## Create Spark RDD

In [13]:
val columns = Seq("language", "users-account")
val data = Seq(("Java", 20000), ("Python", 100000), ("Scala", 3000))
val rdd = spark.sparkContext.parallelize(data)

columns: Seq[String] = List(language, users-account)
data: Seq[(String, Int)] = List((Java,20000), (Python,100000), (Scala,3000))
rdd: org.apache.spark.rdd.RDD[(String, Int)] = ParallelCollectionRDD[9] at parallelize at <console>:38


## Convert Spark RDD to DataFrame

Converting Spark RDD to DataFrame can be done using toDF(), createDataFrame() and transforming rdd[Row] to the data frame.

## Convert RDD to DataFrame – Using toDF()

In [19]:
val dfFromRDD1 = rdd.toDF()
dfFromRDD1.printSchema()

// toDF() has another signature that takes arguments to define column names as shown below.

val dfFromRDD1_1 = rdd.toDF("language", "users_account")
dfFromRDD1_1.printSchema()

root
 |-- _1: string (nullable = true)
 |-- _2: integer (nullable = false)

root
 |-- language: string (nullable = true)
 |-- users_account: integer (nullable = false)



dfFromRDD1: org.apache.spark.sql.DataFrame = [_1: string, _2: int]
dfFromRDD1_1: org.apache.spark.sql.DataFrame = [language: string, users_account: int]


## Convert RDD to DataFrame – Using createDataFrame()
SparkSession class provides createDataFrame() method to create DataFrame and it takes rdd object as an argument. and chain it with toDF() to specify names to the columns.

In [31]:
val columns = Seq("language", "users_account")
val dfFromRDD2 = spark.createDataFrame(rdd).toDF(columns: _*)
// Here, we are using scala operator :_*  to explode columns array to comma-separated values

columns: Seq[String] = List(language, users_account)
dfFromRDD2: org.apache.spark.sql.DataFrame = [language: string, users_account: int]

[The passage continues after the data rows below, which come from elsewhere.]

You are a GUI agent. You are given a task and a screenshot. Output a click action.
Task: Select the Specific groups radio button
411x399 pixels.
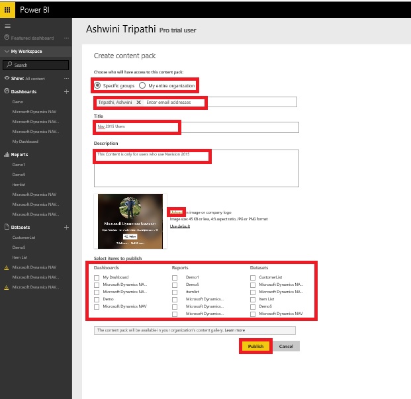click(x=98, y=85)
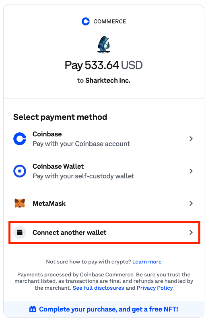Open the See full disclosures link
The image size is (208, 322).
(x=99, y=288)
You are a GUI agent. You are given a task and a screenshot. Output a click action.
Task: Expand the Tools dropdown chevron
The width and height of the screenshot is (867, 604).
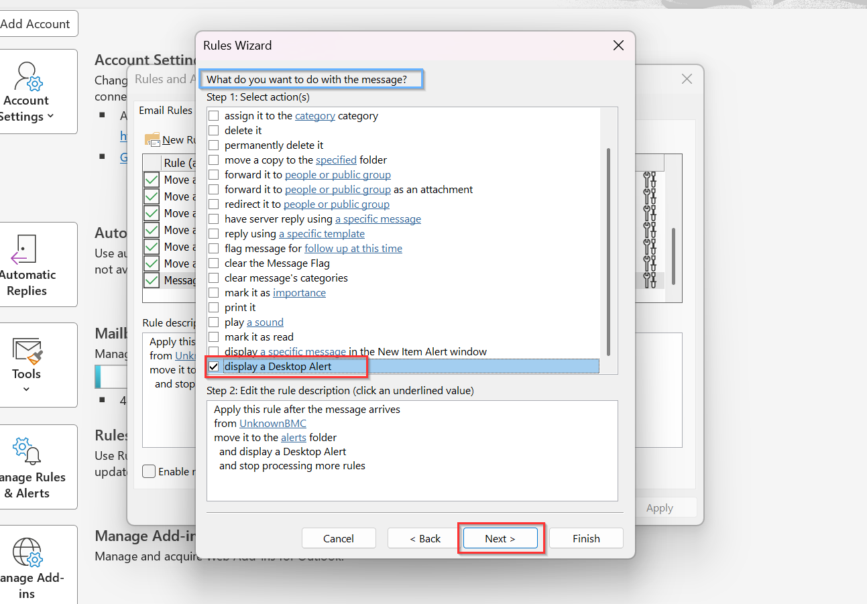point(26,389)
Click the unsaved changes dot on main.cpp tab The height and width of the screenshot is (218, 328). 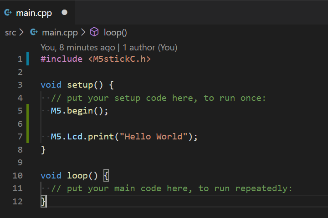[x=64, y=13]
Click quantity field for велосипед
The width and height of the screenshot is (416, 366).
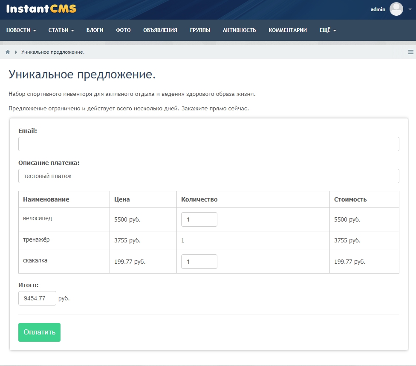pos(199,219)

## Using RDD Row type RDD[Row] to DataFrame

Spark createDataFrame() has another signature which takes the RDD[Row] type and schema for column names as arguments. To use this first, we need to convert our “rdd” object from RDD[T] to RDD[Row]. To define a schema, we use StructType that takes an array of StructField. And StructField takes column name, data type and nullable/not as arguments

In [35]:
import org.apache.spark.sql.types.StructType
import org.apache.spark.sql.types.StructField
import org.apache.spark.sql.types.StringType

//From RDD (USING createDataFrame and Adding schema using StructType)
val schema = StructType(columns.map(fieldName => StructField(fieldName, StringType, nullable=true)))

//convert RDD[T] to RDD[Row]
val rowRDD = rdd.map(attributes => Row(attributes._1, attributes._2))

val dfFromRDD3 = spark.createDataFrame(rowRDD, schema)

import org.apache.spark.sql.types.StructType
import org.apache.spark.sql.types.StructField
import org.apache.spark.sql.types.StringType
schema: org.apache.spark.sql.types.StructType = StructType(StructField(language,StringType,true), StructField(users_account,StringType,true))
rowRDD: org.apache.spark.rdd.RDD[org.apache.spark.sql.Row] = MapPartitionsRDD[11] at map at <console>:52
dfFromRDD3: org.apache.spark.sql.DataFrame = [language: string, users_account: string]


## Convert Spark RDD to Dataset

In [37]:
val ds = spark.createDataset(rdd)
ds.show(false)

+------+------+
|_1    |_2    |
+------+------+
|Java  |20000 |
|Python|100000|
|Scala |3000  |
+------+------+



ds: org.apache.spark.sql.Dataset[(String, Int)] = [_1: string, _2: int]